### Short task 1
Duplicate the rugby league play-off text in full, word for word.

### Selected text
BEGIN

The 2017 Rugby League World Cup Asia-Pacific qualification play-off was a rugby league match that was played on 17 October 2015 at Campbelltown Stadium in Australia. Tonga defeated the Cook Islands 28–8 to qualify for the 2017 Rugby League World Cup.

Overview 
On 3 October 2014, the 2017 Rugby League World Cup qualifying competition was announced. Seven of the eight teams who made the knockout-stages of the 2013 Rugby League World Cup were announced as automatic qualifiers, which included New Zealand, Australia, Samoa and Fiji.

In October 2015, Papua New Guinea was announced a co-host of the 2017 World Cup and granted automatic qualification. It was confirmed that Tonga would take on the Cook Islands in a one-off game for the 2017 World Cup with the playing date later being confirmed as 17 October 2015. The game was held at Campbelltown Stadium in Campbelltown, Australia.

Squads 
Both teams picked preliminary train-on squads that had NRL and Super League experience.

END

(Raw records)
BEGIN

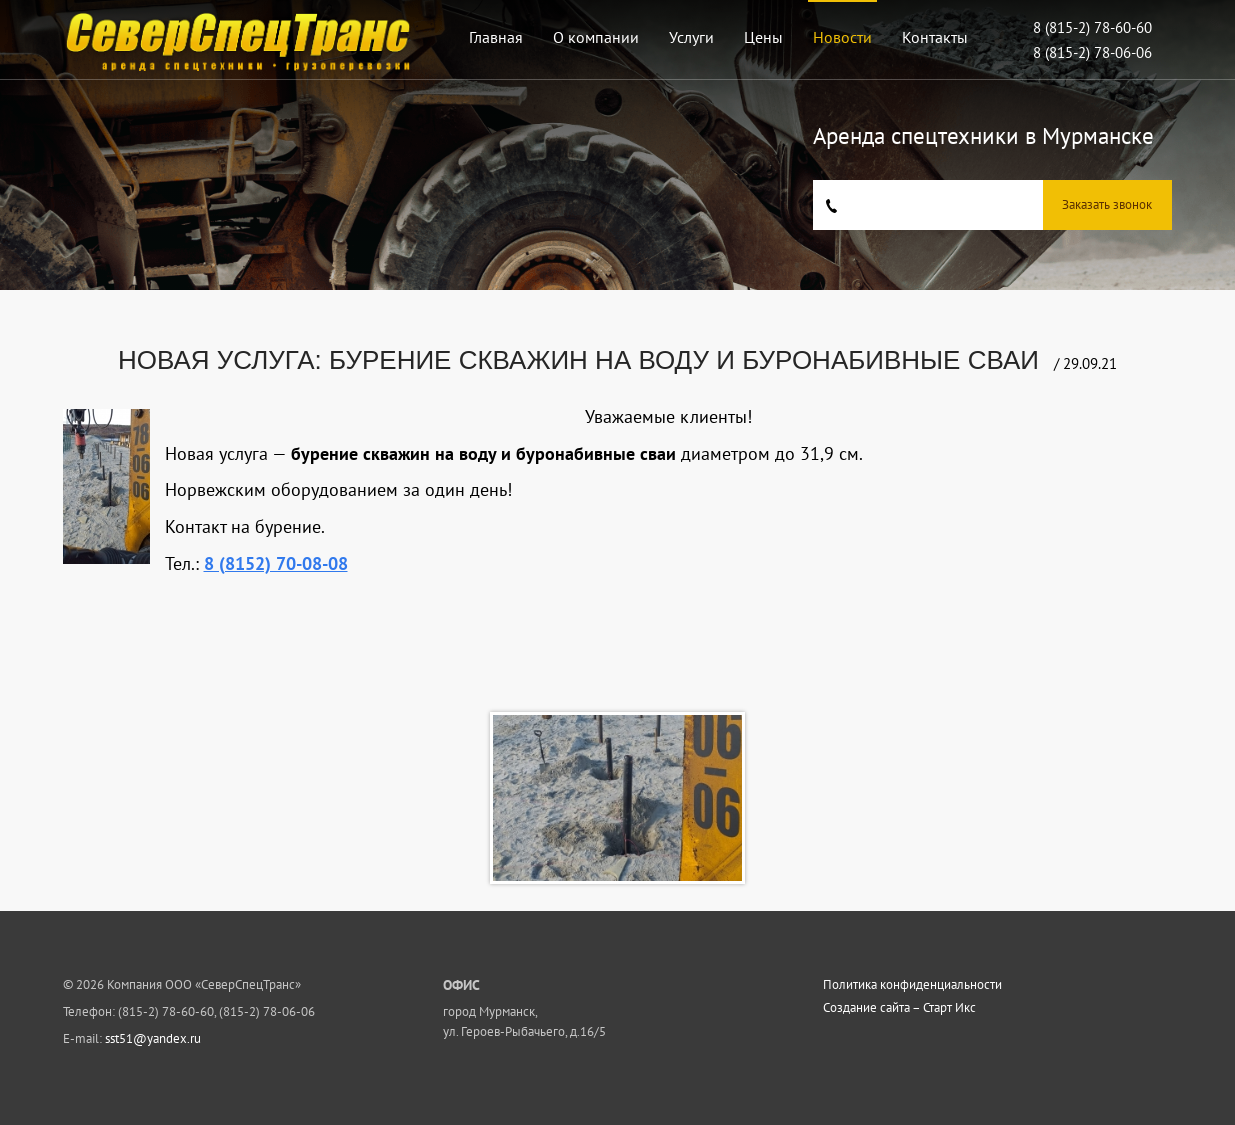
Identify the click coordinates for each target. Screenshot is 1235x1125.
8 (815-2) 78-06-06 (1092, 52)
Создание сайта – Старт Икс (899, 1008)
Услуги (691, 37)
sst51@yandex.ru (153, 1038)
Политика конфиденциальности (912, 985)
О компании (596, 37)
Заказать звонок (1107, 204)
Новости (842, 37)
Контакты (935, 37)
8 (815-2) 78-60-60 (1092, 27)
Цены (763, 37)
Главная (496, 37)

END

### Short task 2
Write out the entries exactly as they appear, starting at the line containing "Создание сайта – Старт Икс (899, 1008)" and continuing through the last line of the entries.

### Final result 1
The 2017 Rugby League World Cup Asia-Pacific qualification play-off was a rugby league match that was played on 17 October 2015 at Campbelltown Stadium in Australia. Tonga defeated the Cook Islands 28–8 to qualify for the 2017 Rugby League World Cup.

Overview 
On 3 October 2014, the 2017 Rugby League World Cup qualifying competition was announced. Seven of the eight teams who made the knockout-stages of the 2013 Rugby League World Cup were announced as automatic qualifiers, which included New Zealand, Australia, Samoa and Fiji.

In October 2015, Papua New Guinea was announced a co-host of the 2017 World Cup and granted automatic qualification. It was confirmed that Tonga would take on the Cook Islands in a one-off game for the 2017 World Cup with the playing date later being confirmed as 17 October 2015. The game was held at Campbelltown Stadium in Campbelltown, Australia.

Squads 
Both teams picked preliminary train-on squads that had NRL and Super League experience.

### Final result 2
Создание сайта – Старт Икс (899, 1008)
Услуги (691, 37)
sst51@yandex.ru (153, 1038)
Политика конфиденциальности (912, 985)
О компании (596, 37)
Заказать звонок (1107, 204)
Новости (842, 37)
Контакты (935, 37)
8 (815-2) 78-60-60 (1092, 27)
Цены (763, 37)
Главная (496, 37)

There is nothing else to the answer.